● STATED GOAL
Pull out every line of the items below that contains the string "pyautogui".

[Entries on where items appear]
======
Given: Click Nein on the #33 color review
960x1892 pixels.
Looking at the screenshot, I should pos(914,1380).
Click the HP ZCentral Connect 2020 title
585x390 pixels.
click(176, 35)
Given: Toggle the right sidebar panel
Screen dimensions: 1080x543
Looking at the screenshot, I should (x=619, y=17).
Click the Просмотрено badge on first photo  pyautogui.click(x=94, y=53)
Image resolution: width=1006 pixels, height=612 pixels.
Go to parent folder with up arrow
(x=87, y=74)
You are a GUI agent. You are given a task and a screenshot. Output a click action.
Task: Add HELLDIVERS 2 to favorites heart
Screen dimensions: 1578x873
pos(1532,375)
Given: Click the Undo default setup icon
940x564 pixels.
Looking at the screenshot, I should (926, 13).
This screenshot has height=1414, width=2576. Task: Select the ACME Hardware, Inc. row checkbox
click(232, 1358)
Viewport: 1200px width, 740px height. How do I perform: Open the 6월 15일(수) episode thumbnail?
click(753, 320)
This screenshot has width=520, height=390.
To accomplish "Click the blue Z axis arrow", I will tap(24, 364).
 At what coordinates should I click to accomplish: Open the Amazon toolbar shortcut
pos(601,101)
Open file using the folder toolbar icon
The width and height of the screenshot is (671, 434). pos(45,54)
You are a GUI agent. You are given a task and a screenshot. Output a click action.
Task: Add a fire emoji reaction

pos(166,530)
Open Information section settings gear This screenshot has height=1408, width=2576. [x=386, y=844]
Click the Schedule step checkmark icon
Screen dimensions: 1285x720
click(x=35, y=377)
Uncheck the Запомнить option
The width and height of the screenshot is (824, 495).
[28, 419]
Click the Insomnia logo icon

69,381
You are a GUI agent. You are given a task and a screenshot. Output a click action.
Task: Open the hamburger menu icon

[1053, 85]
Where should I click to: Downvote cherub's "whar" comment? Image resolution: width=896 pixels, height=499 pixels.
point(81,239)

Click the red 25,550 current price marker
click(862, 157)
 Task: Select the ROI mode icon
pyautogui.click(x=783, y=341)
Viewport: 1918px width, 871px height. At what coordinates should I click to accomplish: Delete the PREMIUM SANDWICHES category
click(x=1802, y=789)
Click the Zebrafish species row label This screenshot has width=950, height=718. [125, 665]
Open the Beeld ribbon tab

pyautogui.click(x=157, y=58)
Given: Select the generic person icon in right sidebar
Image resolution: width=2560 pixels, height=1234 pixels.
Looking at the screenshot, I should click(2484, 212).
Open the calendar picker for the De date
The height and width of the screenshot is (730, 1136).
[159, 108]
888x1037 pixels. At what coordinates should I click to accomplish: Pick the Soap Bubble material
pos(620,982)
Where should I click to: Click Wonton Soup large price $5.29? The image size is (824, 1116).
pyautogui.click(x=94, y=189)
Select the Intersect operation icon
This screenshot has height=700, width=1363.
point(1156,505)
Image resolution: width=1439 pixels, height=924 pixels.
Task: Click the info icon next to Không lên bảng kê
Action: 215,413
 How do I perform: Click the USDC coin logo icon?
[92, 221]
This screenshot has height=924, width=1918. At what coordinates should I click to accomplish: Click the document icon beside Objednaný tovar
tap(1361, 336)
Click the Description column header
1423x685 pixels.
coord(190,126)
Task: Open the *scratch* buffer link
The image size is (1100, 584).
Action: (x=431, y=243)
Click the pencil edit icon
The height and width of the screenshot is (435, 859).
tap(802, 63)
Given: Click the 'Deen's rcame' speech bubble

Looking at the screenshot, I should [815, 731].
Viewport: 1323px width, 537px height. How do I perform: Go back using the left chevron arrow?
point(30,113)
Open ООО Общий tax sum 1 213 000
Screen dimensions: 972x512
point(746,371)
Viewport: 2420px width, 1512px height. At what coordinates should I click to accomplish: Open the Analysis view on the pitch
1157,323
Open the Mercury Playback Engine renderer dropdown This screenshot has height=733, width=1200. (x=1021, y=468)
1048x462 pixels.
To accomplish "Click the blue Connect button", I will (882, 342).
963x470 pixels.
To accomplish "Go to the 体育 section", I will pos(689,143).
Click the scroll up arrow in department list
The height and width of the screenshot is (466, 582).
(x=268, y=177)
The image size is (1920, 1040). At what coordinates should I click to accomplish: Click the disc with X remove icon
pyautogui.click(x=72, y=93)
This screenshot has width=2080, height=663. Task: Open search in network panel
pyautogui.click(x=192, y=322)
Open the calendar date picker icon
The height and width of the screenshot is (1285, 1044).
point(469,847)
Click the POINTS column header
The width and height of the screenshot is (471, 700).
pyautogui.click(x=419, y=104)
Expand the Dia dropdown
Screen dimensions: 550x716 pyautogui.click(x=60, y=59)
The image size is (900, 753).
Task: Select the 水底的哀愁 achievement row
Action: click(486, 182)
======
● SOLUTION TO THIS PROBLEM
Click the Просмотрено badge on first photo  pyautogui.click(x=94, y=53)
pyautogui.click(x=783, y=341)
pyautogui.click(x=157, y=58)
pyautogui.click(x=94, y=189)
pyautogui.click(x=72, y=93)
pyautogui.click(x=192, y=322)
pyautogui.click(x=419, y=104)
Screen dimensions: 550x716 pyautogui.click(x=60, y=59)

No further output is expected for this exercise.